PROVIDED ENTRIES: Begin

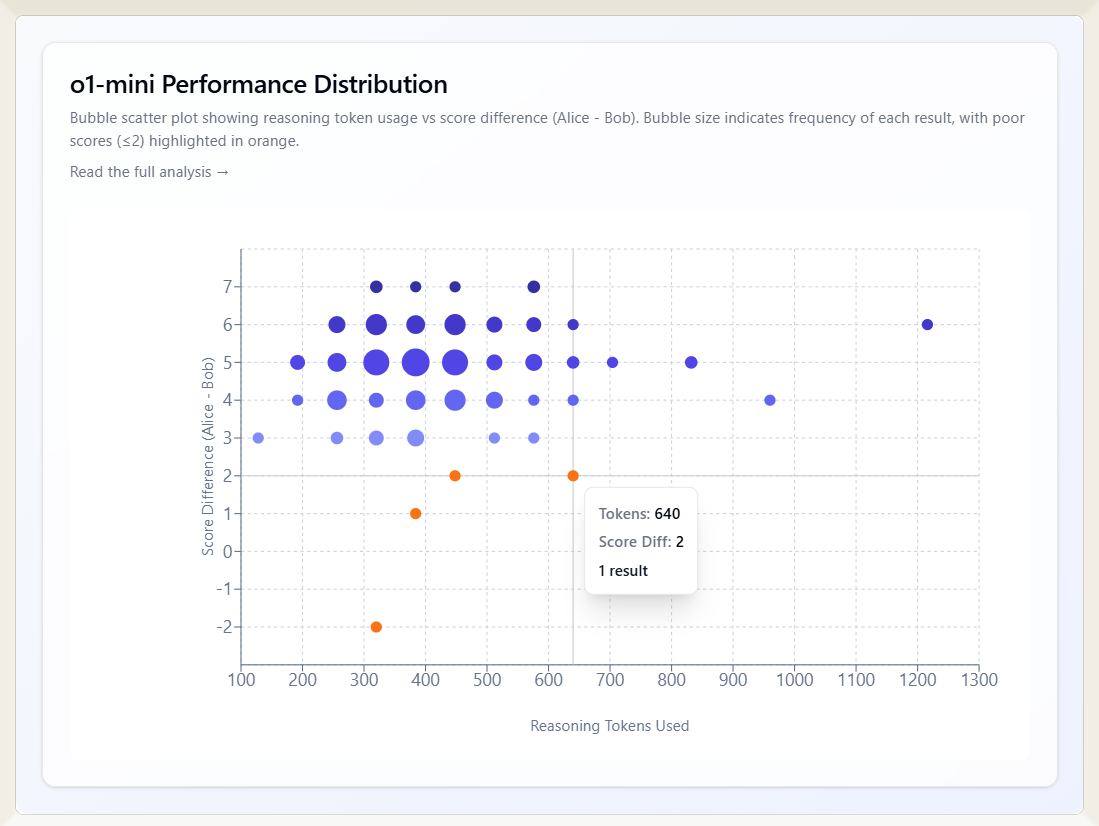Select the orange bubble at score difference 1

415,514
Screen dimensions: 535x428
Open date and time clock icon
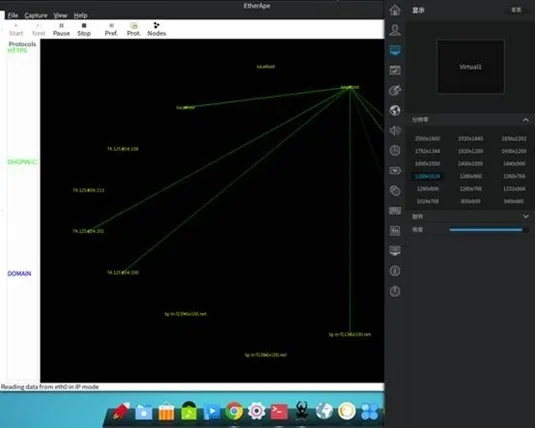tap(395, 151)
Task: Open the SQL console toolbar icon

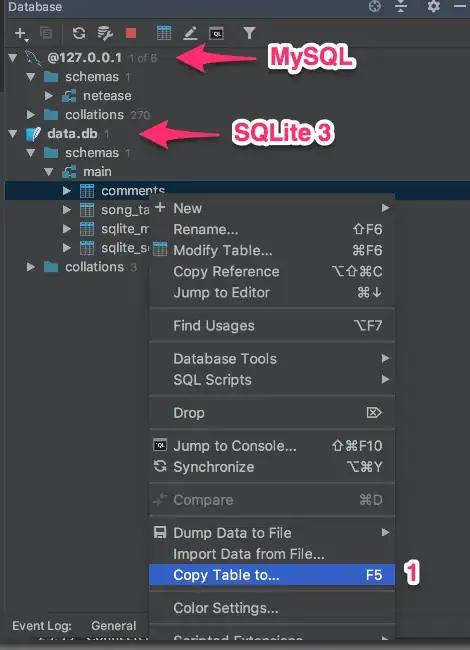Action: 216,33
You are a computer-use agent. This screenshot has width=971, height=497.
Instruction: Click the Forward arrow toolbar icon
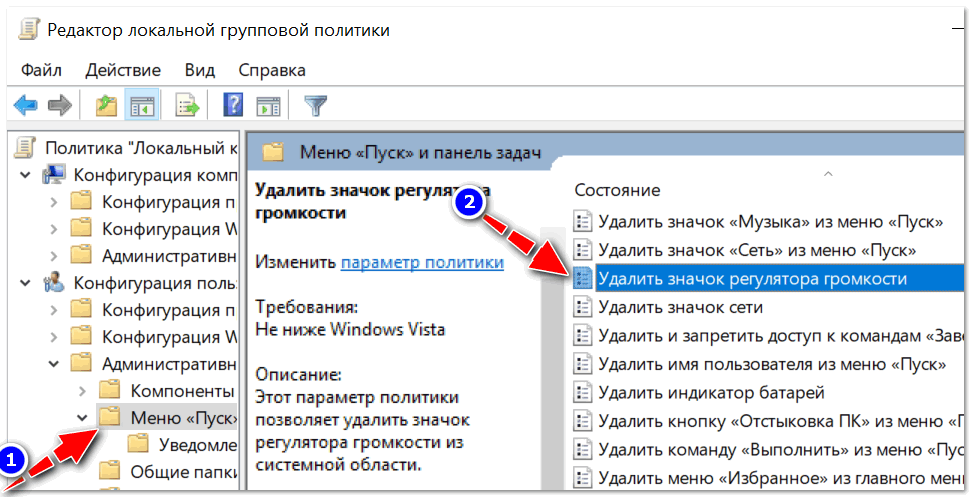(x=60, y=104)
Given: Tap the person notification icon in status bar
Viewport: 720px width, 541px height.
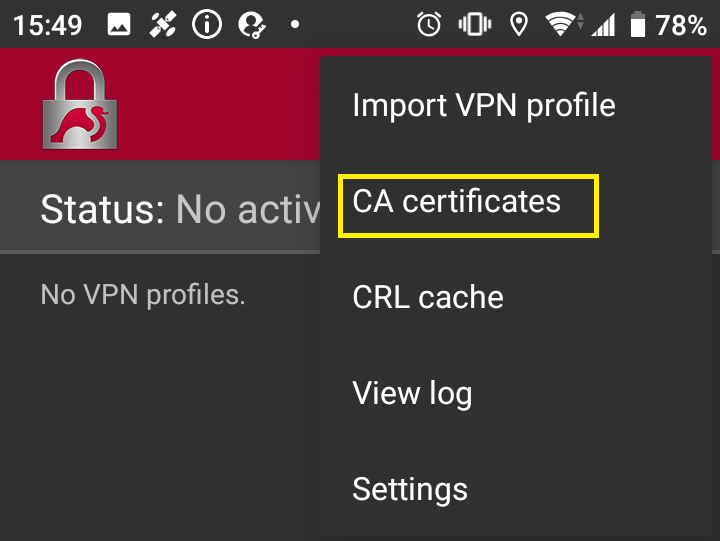Looking at the screenshot, I should 251,25.
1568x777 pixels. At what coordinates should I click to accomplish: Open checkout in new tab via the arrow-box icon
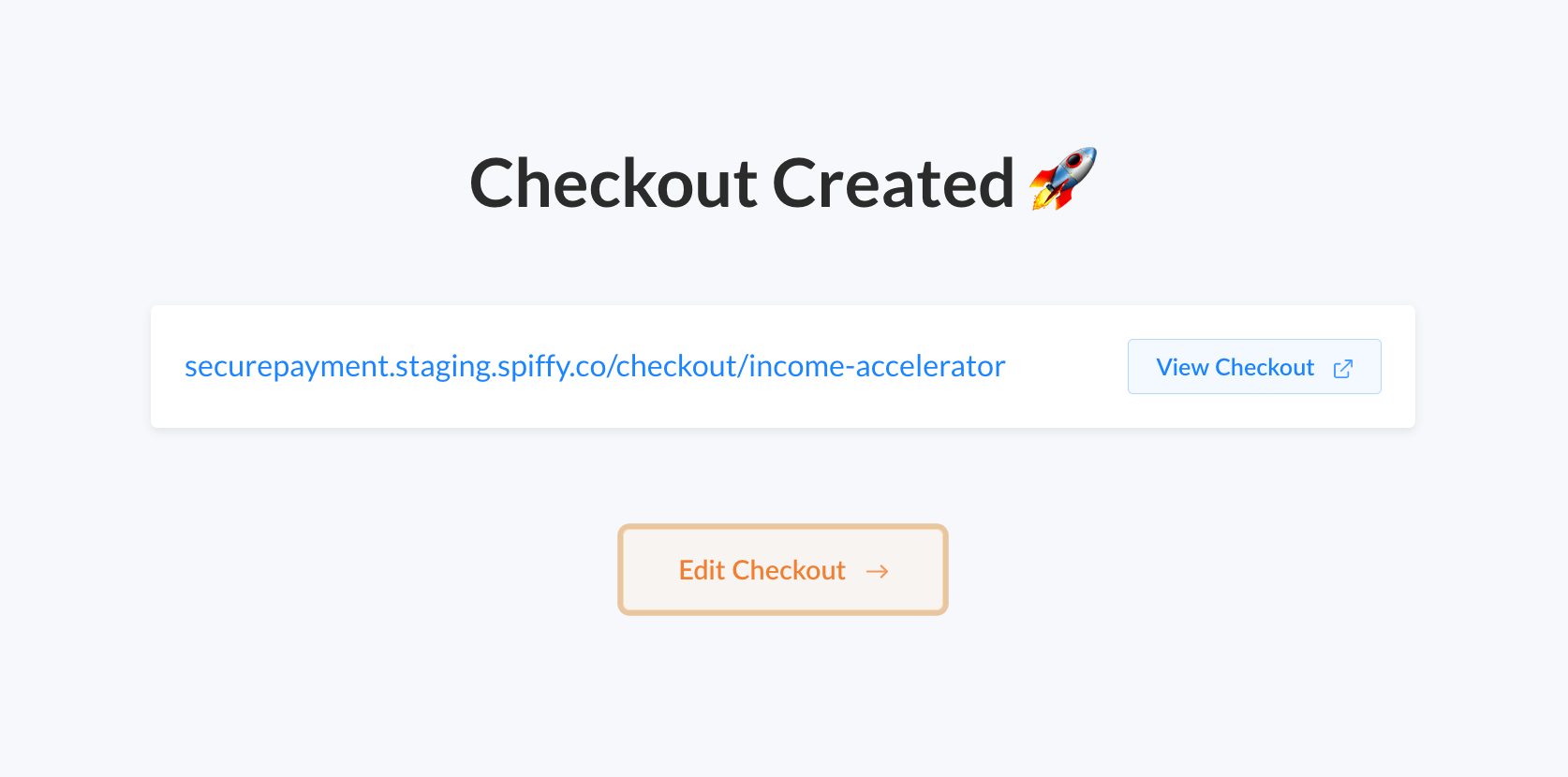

PROVIDED ENTRIES: End

## TASK INSTRUCTIONS
Leaving every picture out, please copy exactly the lines from the one holding "Task: Open the SQL console toolbar icon" through the last line of the listing, both ends included.

## SOLUTION FOR THIS PROBLEM
Task: Open the SQL console toolbar icon

Action: 216,33
You are a computer-use agent. This screenshot has width=971, height=497.
Instruction: Click the Forward arrow toolbar icon
(x=60, y=104)
Given: Tap the person notification icon in status bar
Viewport: 720px width, 541px height.
Looking at the screenshot, I should 251,25.
1568x777 pixels. At what coordinates should I click to accomplish: Open checkout in new tab via the arrow-box icon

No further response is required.